Chip design is now at an inflection point with conventional technologies like FINFET running out of steam, said David Kantor, principal analyst at Real World Technologies.
Conventional chip designs focused on integrating all components into single chips. An emerging trend is to decompose SOCs and chips into chiplets, or smaller compute, I/O, and communications units, which can be assembled in 2.5D or 3D packages, Kantor said.
Nvidia declined to comment on its next-generation GPUs. But industry experts said Nvidia has many options it can explore on GPUs, DRAM, I/O, and SRAM integration, and suggested many possibilities of what chips may look like. Nvidia may also have the option of Intel as a manufacturing partner by 2025 for X100.
The H200 chip upgrade includes a new type of HBM3E memory. Nvidia earlier this year announced the GH200 chip, connecting it in the roadmap to the H200 GPU.
After H200, Nvidia could start using chiplets, modularizing the GPU into blocks with a choice of CPUs, accelerators, and interconnects in a package. The blocks, also called tiles, could be manufactured using various processes.
This method would allow Nvidia to conceive heterogeneous chips with separate tiles for compute, I/O, and SRAM, made on different manufacturing processes.
For example, the compute tiles and memory of B100 and B40 chips could be made on TSMC’s N3 process and SRAM tiles on an older process. N3 does not scale well for SRAM and analog portions of GPUs, so the possibility of integrating these modules made on older manufacturing processes will be an advantage.

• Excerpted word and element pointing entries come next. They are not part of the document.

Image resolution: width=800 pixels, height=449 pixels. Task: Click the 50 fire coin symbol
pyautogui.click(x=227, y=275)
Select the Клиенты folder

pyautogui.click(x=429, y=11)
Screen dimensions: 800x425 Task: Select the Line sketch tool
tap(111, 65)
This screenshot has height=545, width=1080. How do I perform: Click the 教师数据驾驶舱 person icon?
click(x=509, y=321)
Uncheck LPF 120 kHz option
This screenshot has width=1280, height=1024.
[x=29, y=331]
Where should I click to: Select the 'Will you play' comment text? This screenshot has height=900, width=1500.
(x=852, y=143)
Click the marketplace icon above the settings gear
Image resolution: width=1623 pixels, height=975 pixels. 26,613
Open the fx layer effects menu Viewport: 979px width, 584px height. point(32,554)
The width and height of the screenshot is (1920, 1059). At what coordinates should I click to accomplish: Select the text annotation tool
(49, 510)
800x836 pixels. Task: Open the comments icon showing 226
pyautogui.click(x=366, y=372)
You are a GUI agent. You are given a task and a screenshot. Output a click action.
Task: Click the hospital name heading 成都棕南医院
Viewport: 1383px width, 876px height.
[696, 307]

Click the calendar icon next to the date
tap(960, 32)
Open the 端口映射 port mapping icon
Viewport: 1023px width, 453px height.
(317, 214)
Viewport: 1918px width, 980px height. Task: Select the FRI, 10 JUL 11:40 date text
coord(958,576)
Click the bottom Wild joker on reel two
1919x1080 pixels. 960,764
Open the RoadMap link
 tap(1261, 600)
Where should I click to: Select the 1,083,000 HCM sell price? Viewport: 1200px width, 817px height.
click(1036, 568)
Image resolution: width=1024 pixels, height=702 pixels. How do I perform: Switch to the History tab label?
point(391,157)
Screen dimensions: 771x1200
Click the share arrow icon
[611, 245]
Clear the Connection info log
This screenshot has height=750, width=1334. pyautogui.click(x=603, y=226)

By 2025, Intel’s 18A process will come online and possibly surpass TSMC, and Nvidia could turn to Intel’s fabs to manufacture X100. Nvidia has manufactured test chips on Intel’s next-generation processes, and CEO Jensen Huang was happy with the outcome.
TSMC is expected to shift from N3 to the two-nanometer N2 by 2025. Both Intel and TSMC will have gate-all-around technologies on those nodes.